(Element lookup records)
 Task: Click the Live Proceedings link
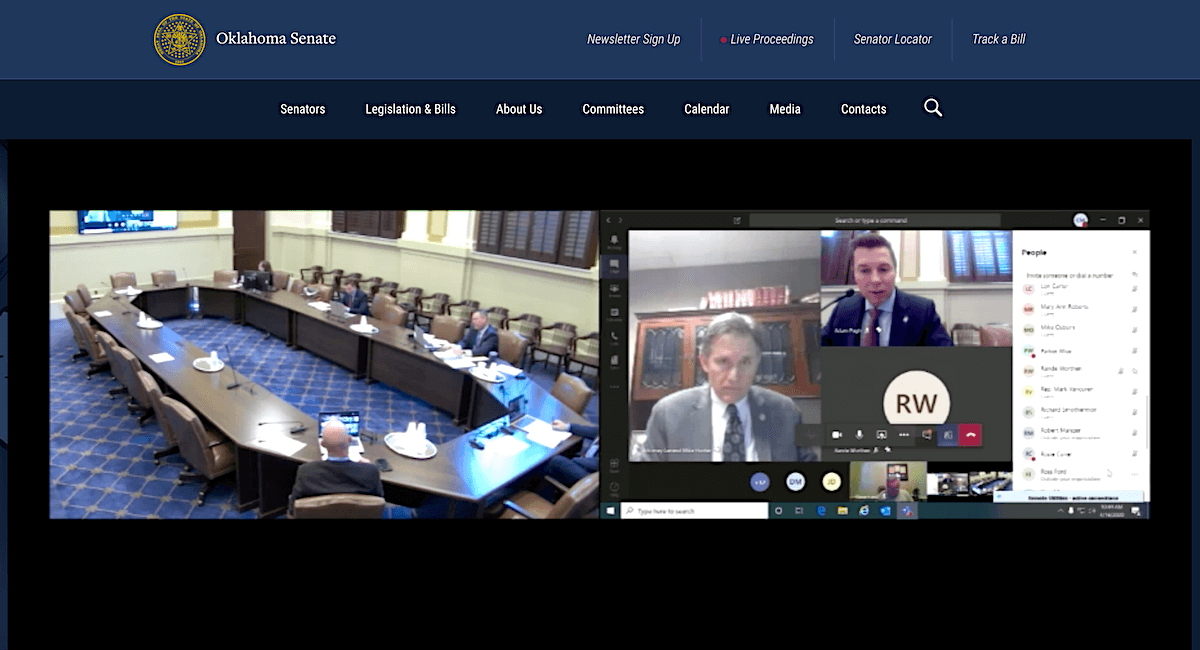(x=771, y=39)
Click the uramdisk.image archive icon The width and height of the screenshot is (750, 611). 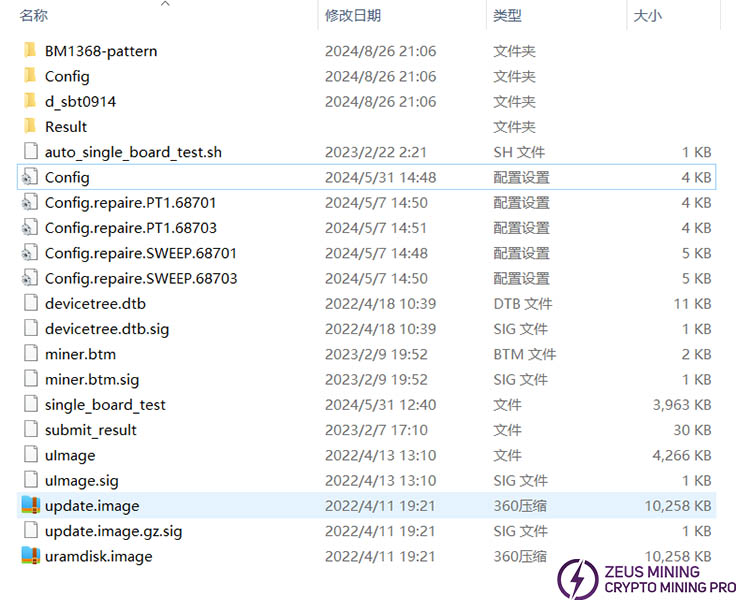[x=29, y=556]
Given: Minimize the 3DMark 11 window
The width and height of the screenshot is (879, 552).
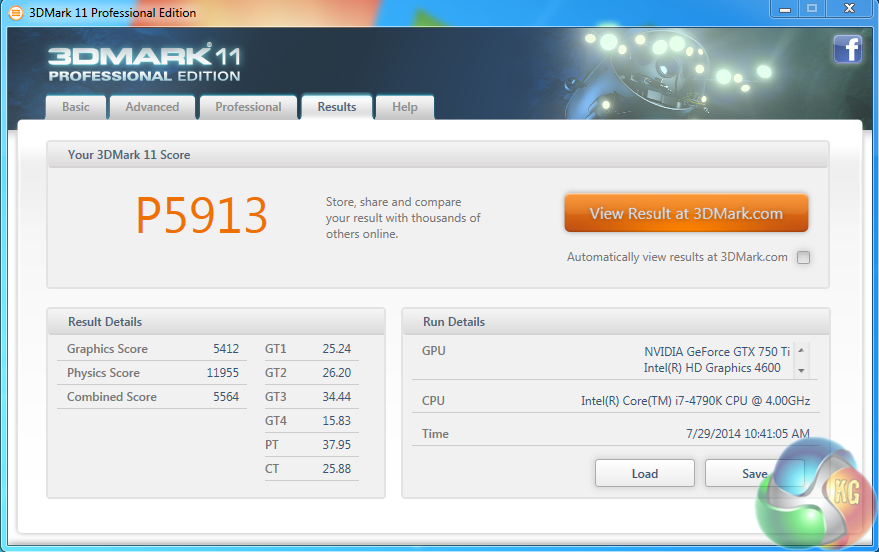Looking at the screenshot, I should 785,9.
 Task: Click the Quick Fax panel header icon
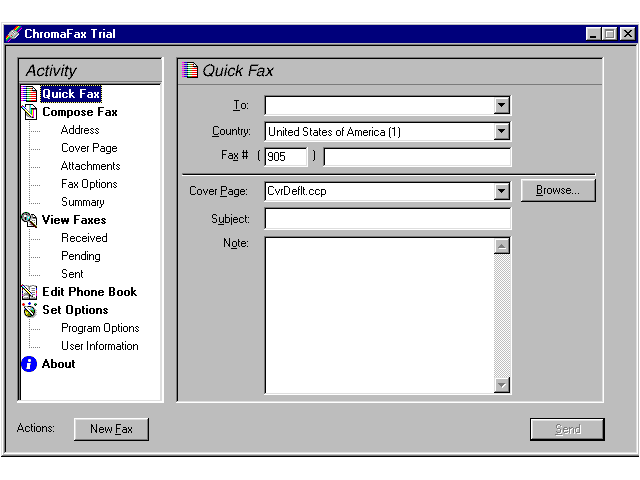[190, 70]
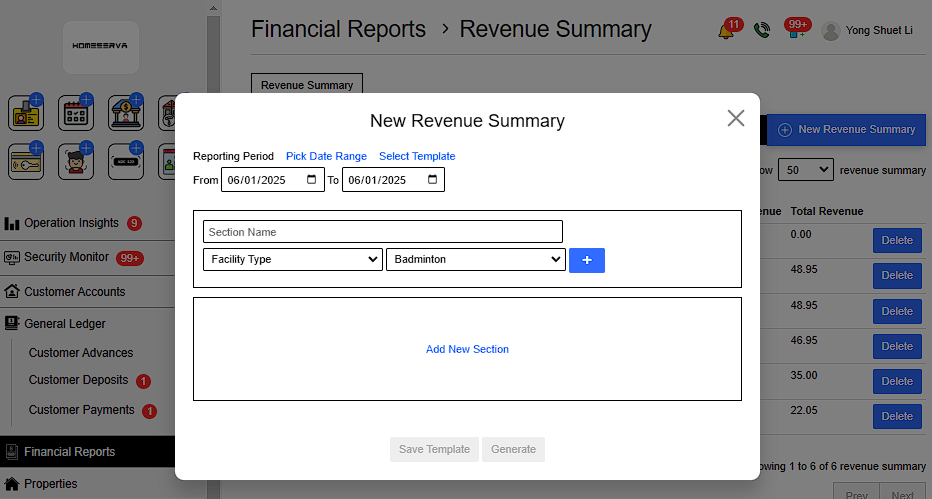The width and height of the screenshot is (932, 499).
Task: Expand the Badminton dropdown
Action: [475, 260]
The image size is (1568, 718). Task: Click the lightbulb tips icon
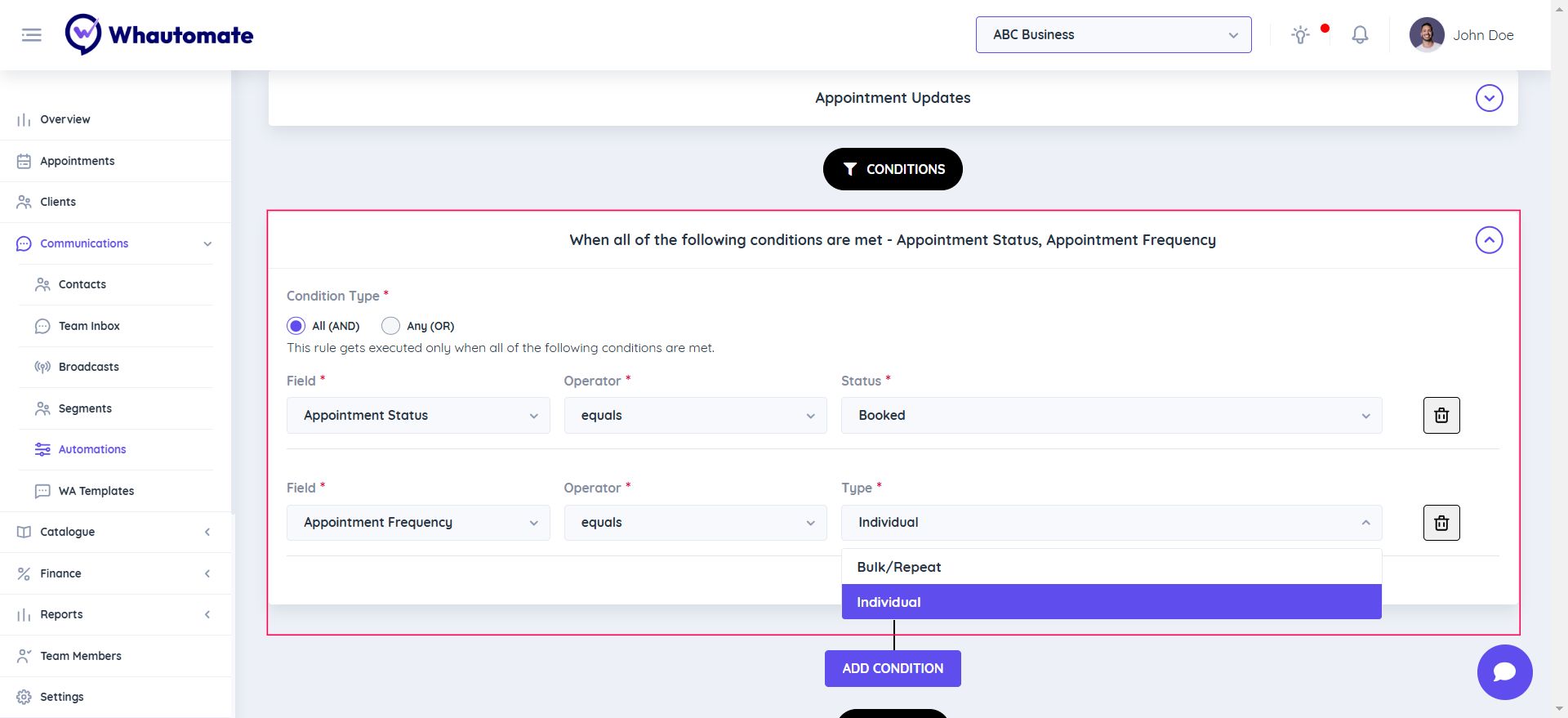coord(1300,35)
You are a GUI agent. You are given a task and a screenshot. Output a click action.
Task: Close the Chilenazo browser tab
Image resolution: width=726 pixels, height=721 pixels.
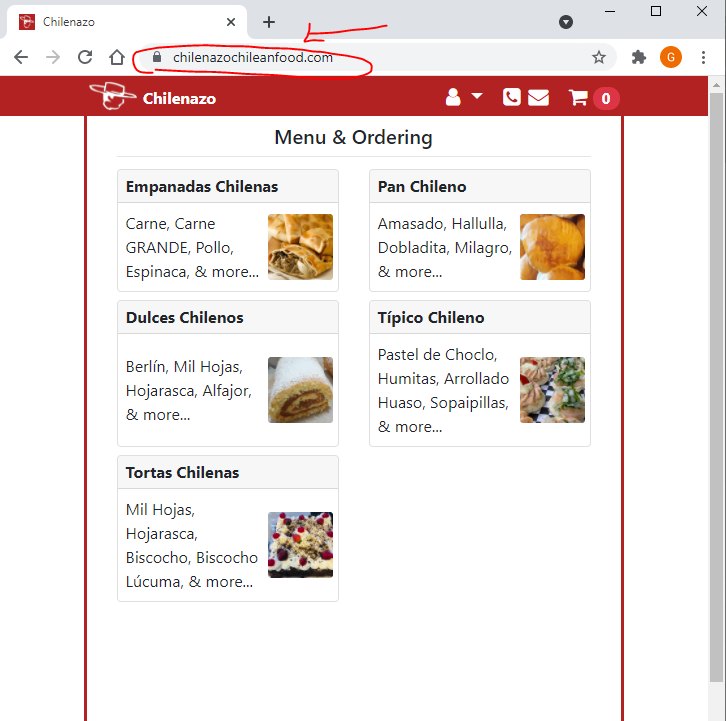click(232, 22)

● TASK
Copy out, word for word, the part of the records that opens with the line containing "Task: Click the Quick Fax panel header icon" and closes with the last line of the records. Leave the pictures out.

● SOLVED EXERCISE
 Task: Click the Quick Fax panel header icon
[190, 70]
The width and height of the screenshot is (932, 499).
Task: Expand the Badminton dropdown
Action: [475, 260]
The image size is (1568, 718). Task: Click the lightbulb tips icon
coord(1300,35)
You are a GUI agent. You are given a task and a screenshot. Output a click action.
Task: Close the Chilenazo browser tab
Image resolution: width=726 pixels, height=721 pixels.
click(232, 22)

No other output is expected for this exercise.